(Entries locating targets on screenshots and pages)

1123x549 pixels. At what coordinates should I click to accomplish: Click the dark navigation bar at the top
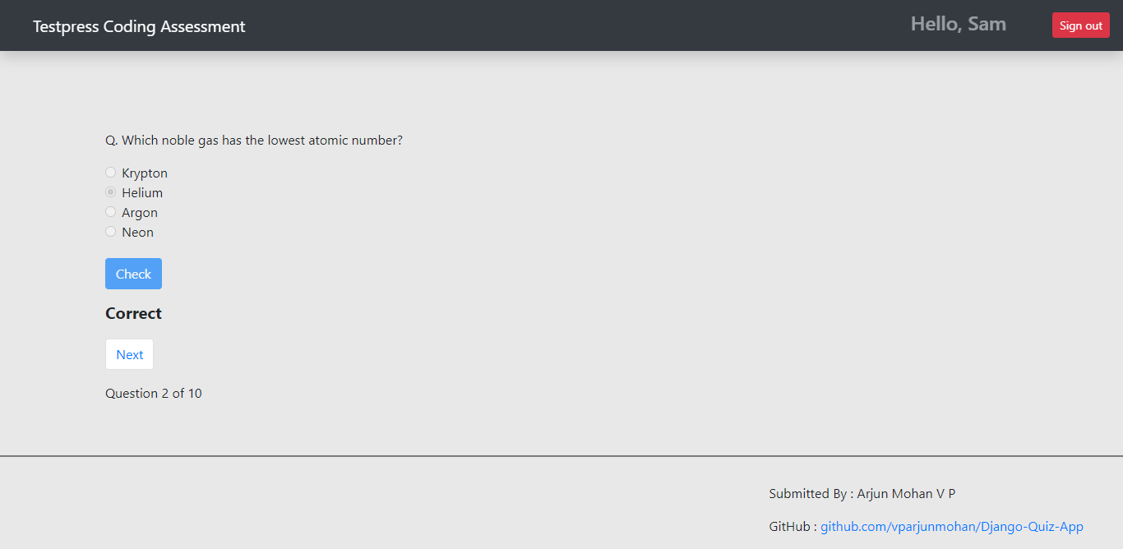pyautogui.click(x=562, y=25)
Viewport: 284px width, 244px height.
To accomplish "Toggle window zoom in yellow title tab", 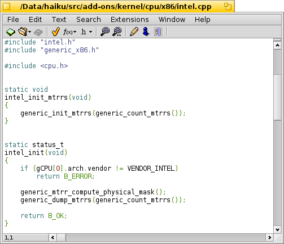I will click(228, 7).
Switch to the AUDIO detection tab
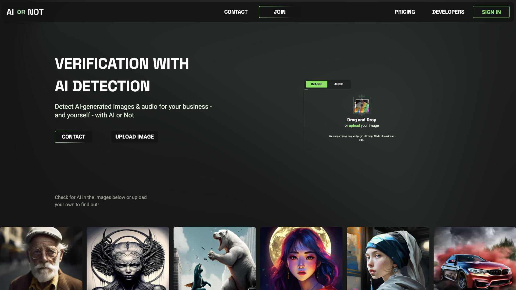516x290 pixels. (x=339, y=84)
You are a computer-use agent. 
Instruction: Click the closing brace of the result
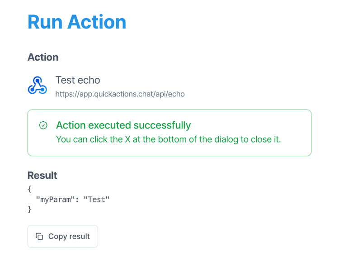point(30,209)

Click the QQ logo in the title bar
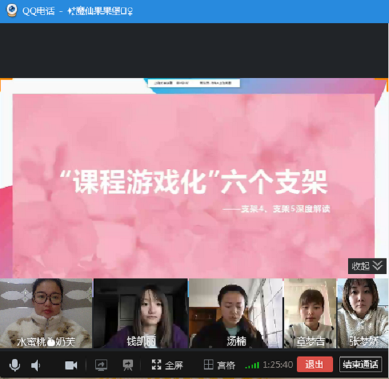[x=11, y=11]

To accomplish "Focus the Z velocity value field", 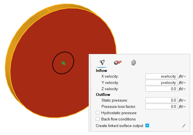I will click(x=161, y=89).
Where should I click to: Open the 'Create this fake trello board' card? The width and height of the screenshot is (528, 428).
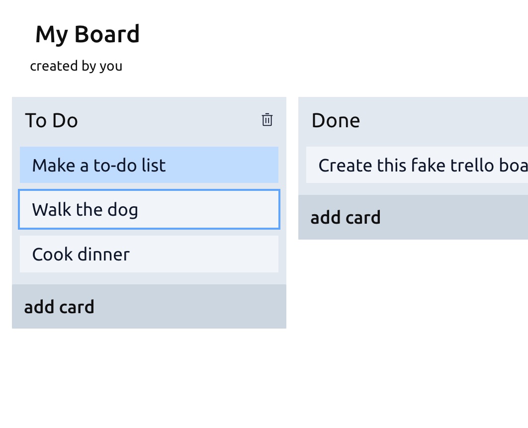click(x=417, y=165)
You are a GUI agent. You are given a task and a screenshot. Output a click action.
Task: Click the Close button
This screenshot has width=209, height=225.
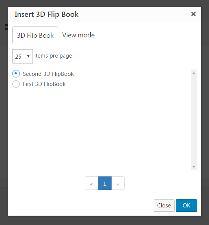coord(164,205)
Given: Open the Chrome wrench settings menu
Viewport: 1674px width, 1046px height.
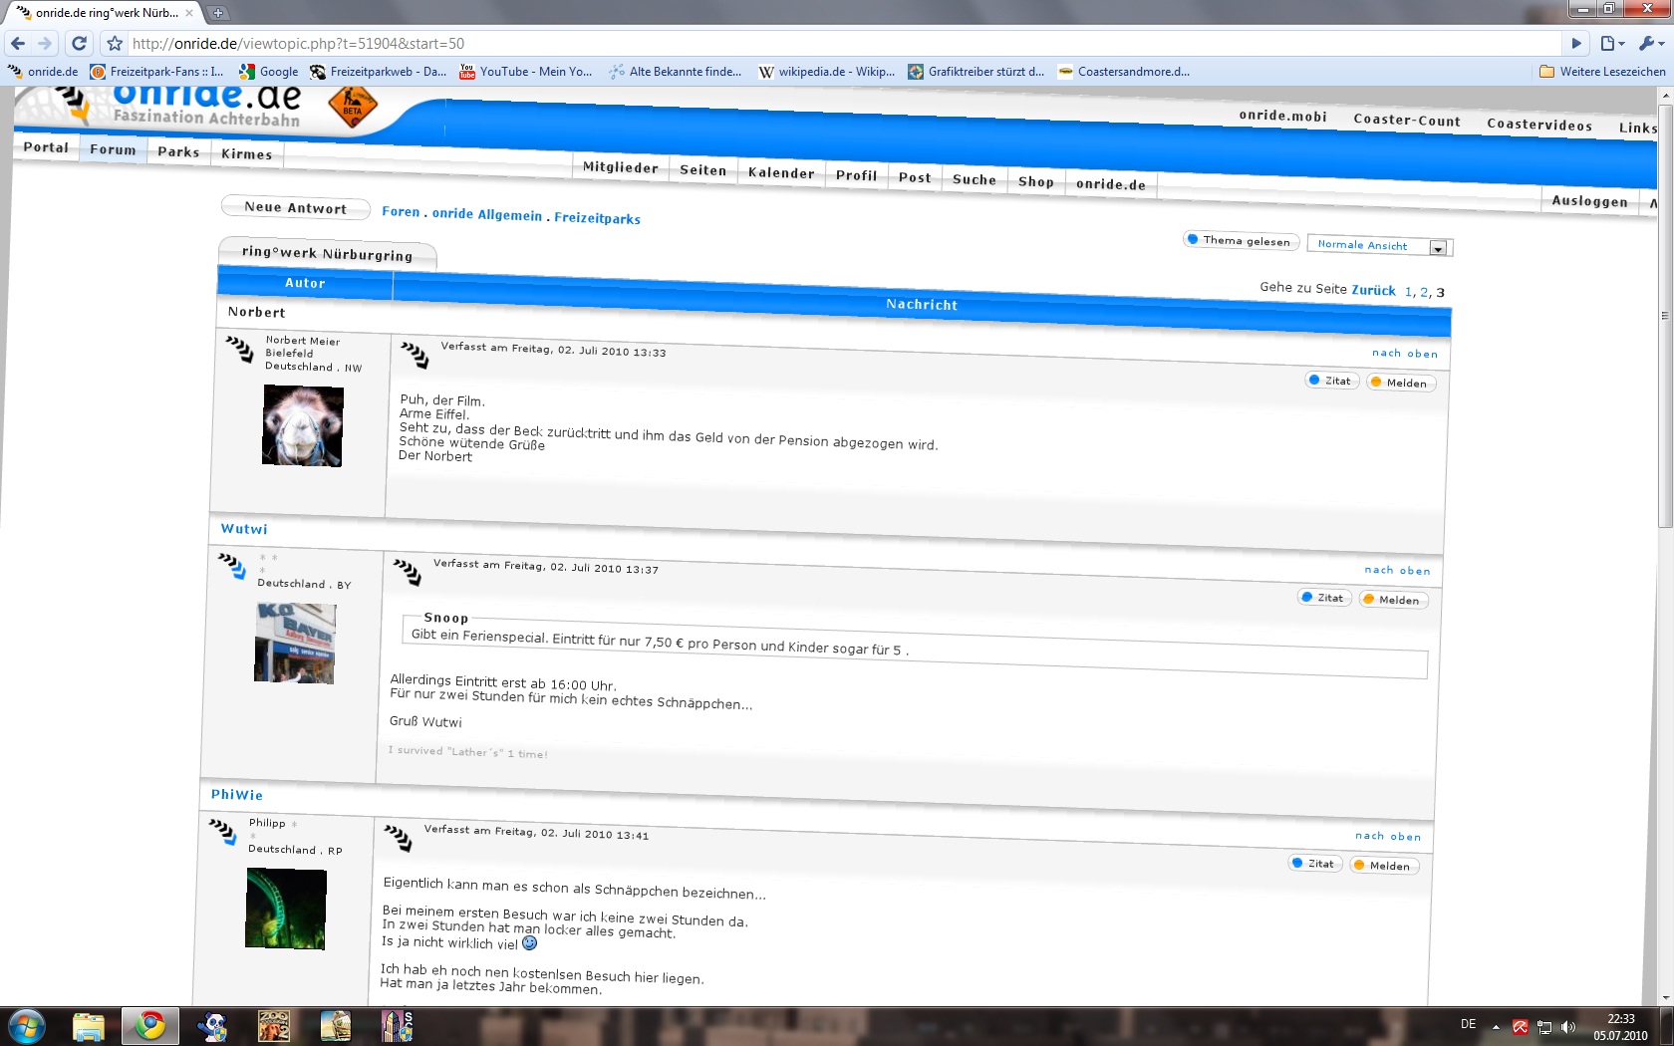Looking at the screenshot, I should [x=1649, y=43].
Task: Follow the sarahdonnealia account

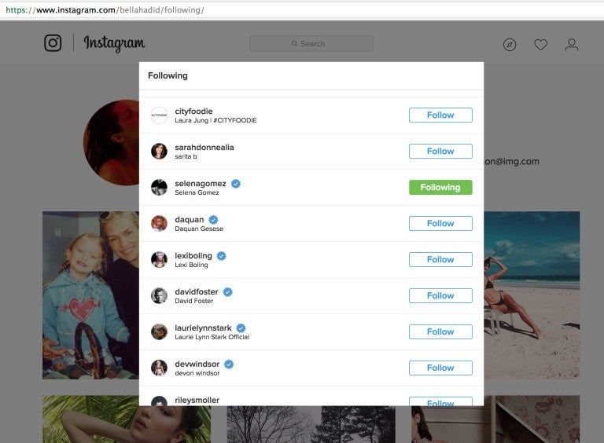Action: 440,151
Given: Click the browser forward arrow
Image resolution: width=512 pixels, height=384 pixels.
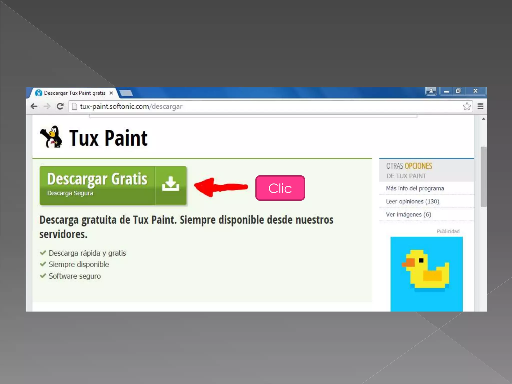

The problem:
Return each line of the entries above that contains the string "height". Case must match.

Written solution:
Viewport: 284px width, 244px height.
Where should I click to: Open the 'Create this fake trello board' card? The width and height of the screenshot is (528, 428).
This screenshot has width=209, height=225.
Viewport: 1674px width, 1046px height.
Image resolution: width=512 pixels, height=384 pixels.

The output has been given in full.